Segment Start: PROVIDED INFORMATION

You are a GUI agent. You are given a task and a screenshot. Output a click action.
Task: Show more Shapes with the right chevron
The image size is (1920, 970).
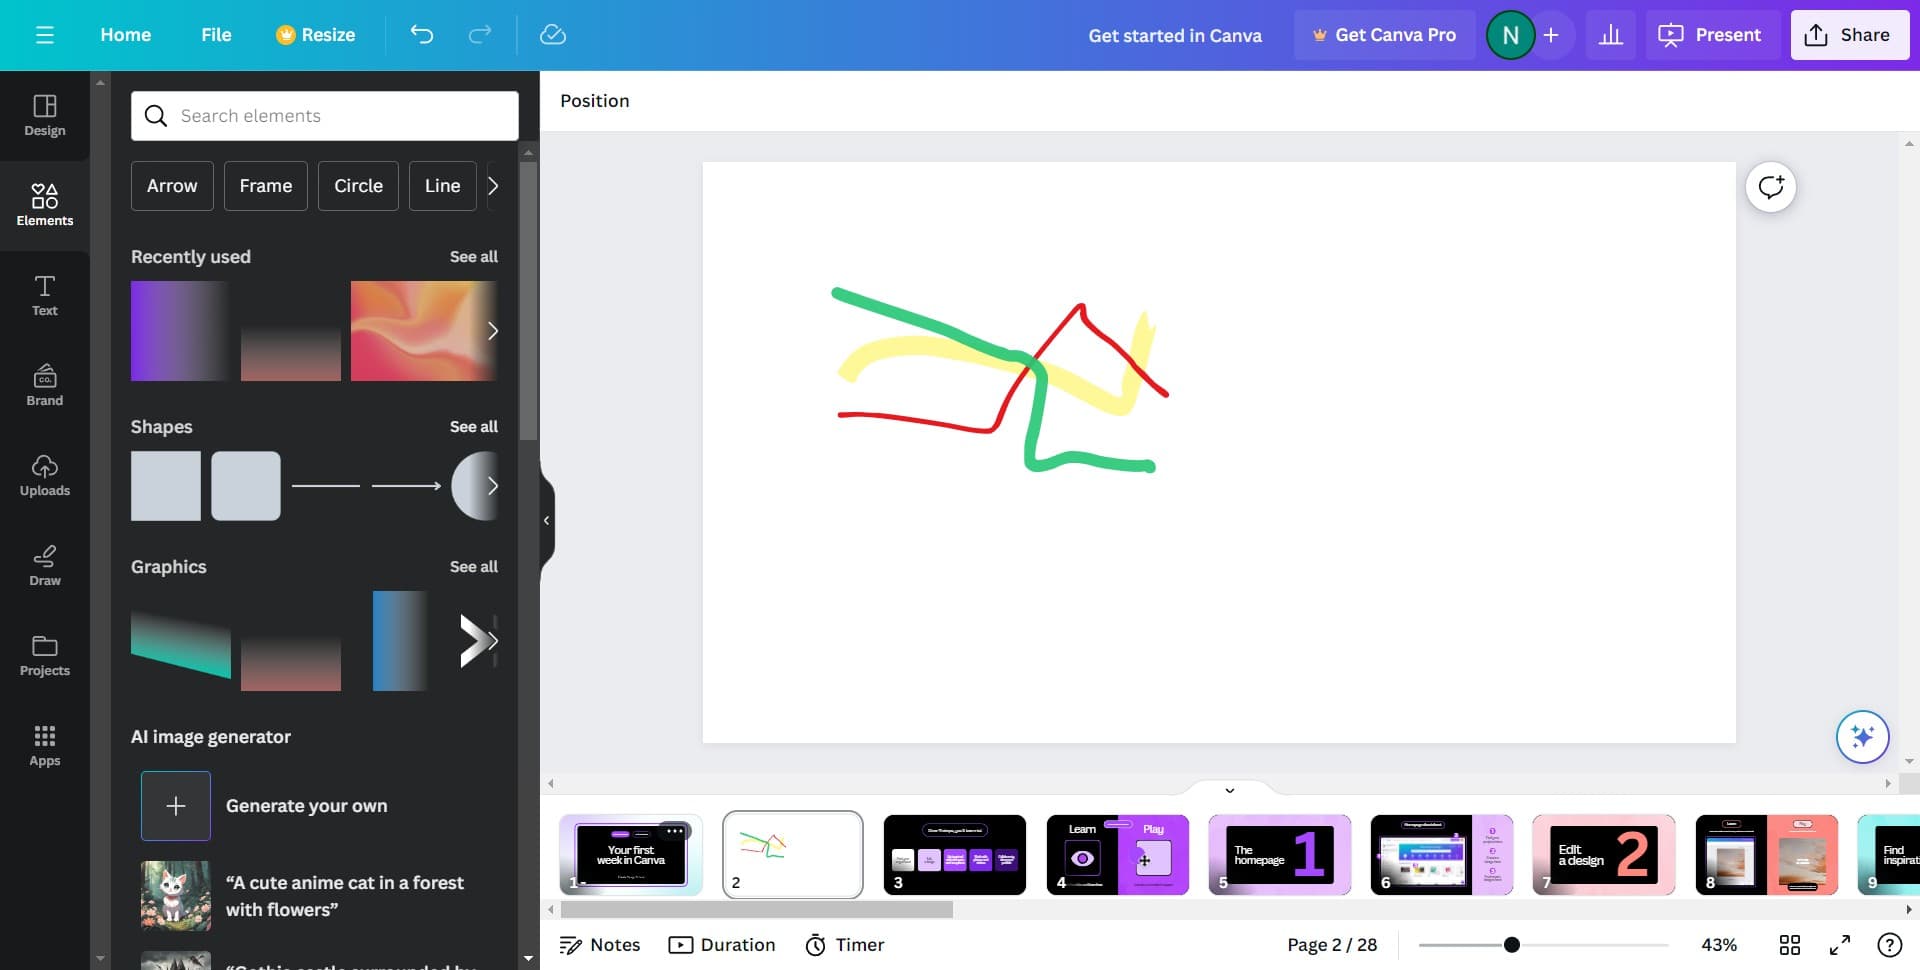[492, 486]
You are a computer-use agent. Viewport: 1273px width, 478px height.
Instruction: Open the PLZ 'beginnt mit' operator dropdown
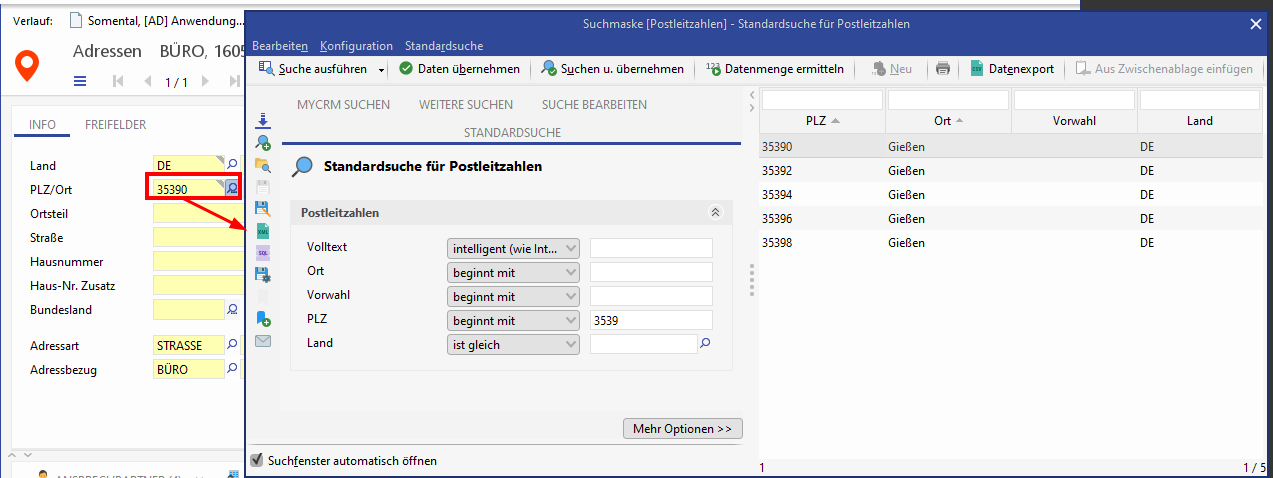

Segment End: PROVIDED INFORMATION

The entries are to be copied exactly, and each image is to be omitted.

You are a GUI agent. You are given a task and a screenshot. Output a click action.
Task: Show more Shapes with the right chevron
The image size is (1920, 970).
[492, 486]
You are a computer-use agent. Viewport: 1273px width, 478px height.
Instruction: Open the PLZ 'beginnt mit' operator dropdown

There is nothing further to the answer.